Editorial

Eat Dirt — The Hygiene Hypothesis and Allergic Diseases

Scott T. Weiss, M.D.

N Engl J Med 2002; 347:930-931September 19, 2002DOI: 10.1056/NEJMe020092

Article

There has been an epidemic of both autoimmune diseases (in which the immune response is dominated by type 1 helper T [Th1] cells, such as type 1 diabetes, Crohn's disease, and multiple sclerosis) and allergic diseases (in which the immune response is dominated by type 2 helper T [Th2] cells, such as asthma, allergic rhinitis, and atopic dermatitis), as documented in the article by Bach in this issue of the Journal. 1 The occurrence of these diseases is higher in more affluent, Western, industrialized countries. One theory proposed to explain this increase in the prevalence of autoimmune and allergic diseases is that it results from a decrease in the prevalence of childhood infection. Although this theory dates back to at least the mid-1960s in relation to Th1-mediated diseases, Strachan first proposed in 1989 that this theory might also explain the increase in Th2-mediated diseases,2 and it has subsequently come to be called the hygiene hypothesis. A gradual change in the frequency of childhood infection has been occurring for a long time, affected by the introductions of indoor plumbing in the 19th century, antibiotics in the middle of the 20th century, and cleaner, more energy-efficient homes at the end of the 20th century.

Bach details a number of potential mechanisms by which the decrease in the frequency of childhood infections might influence the frequency of autoimmune diseases. In the light of the article by Braun-Fahrländer and coworkers,3 also in this issue of the Journal, two mechanisms deserve special attention. The first is that the decrease in antigenic stimulation related to the decrease in the frequency of childhood infections has resulted in a decrease in the levels of regulatory cytokines — specifically, interleukin-10 and possibly transforming growth factor β (TGF-β). CD25-positive T cells and other regulatory T cells produce interleukin-10 and TGF-β and act to down-regulate both Th1-mediated responses and Th2-mediated responses. It is unclear how interleukin-10 and TGF-β affect T-cell differentiation and regulation to generate a normal, robust, and balanced Th1 and Th2 immune response in the developing child, and this is clearly a fruitful area for immunologic investigation. Unfortunately, the data on cytokines in the article by Braun-Fahrländer and coworkers shed little light on this issue, because they used only one measurement, which was obtained after the peak age for the onset of asthma. The second mechanism addressed by Braun-Fahrländer et al. is that stimulation of the innate immune system by endotoxin may be important in the ontogeny of the normal immune system.

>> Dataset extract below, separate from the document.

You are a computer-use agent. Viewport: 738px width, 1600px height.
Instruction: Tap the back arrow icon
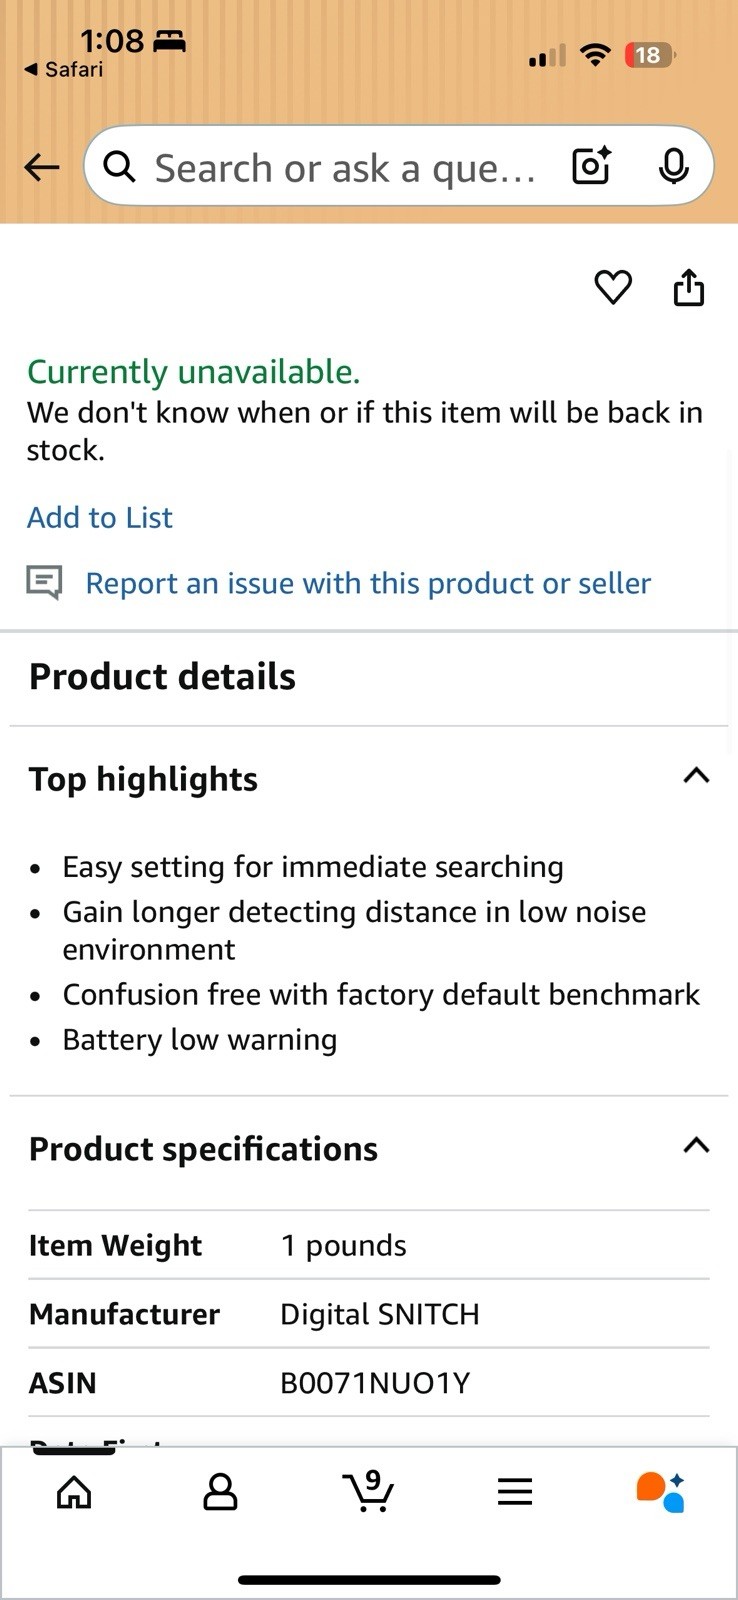42,167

A series of epidemiologic reports suggests that there has been a decrease in the frequency of allergy and asthma among children of farmers in Western, industrialized countries.4,5 The current study by Braun-Fahrländer et al.3 is a cross-sectional study involving 812 children between 6 and 13 years of age from farming and nonfarming households in rural areas of central Europe. The investigators measured endotoxin levels in mattress dust and found a relation between higher levels of endotoxin in the dust and a decreased frequency of hay fever, allergic asthma, and allergic sensitization in these children.

Endotoxin is a lipopolysaccharide that forms the outer layer of the cell membrane of all gram-negative bacteria. Endotoxin levels vary widely but tend to be highest in environments where there are farm animals such as cows, horses, and pigs, because the fecal flora of larger mammals is a major source of endotoxin. Endotoxin is also found in the dust in houses and outdoors in dirt and can be measured in dust or air. In its airborne form, endotoxin can be inhaled or swallowed and acts as a potent immunostimulatory molecule through its lipid A moiety, which signals, through CD14 and toll-like receptor 4 (TLR4), other molecules (MyD88 and toll-like receptor 9 [TLR9]) of the innate immunity pathway.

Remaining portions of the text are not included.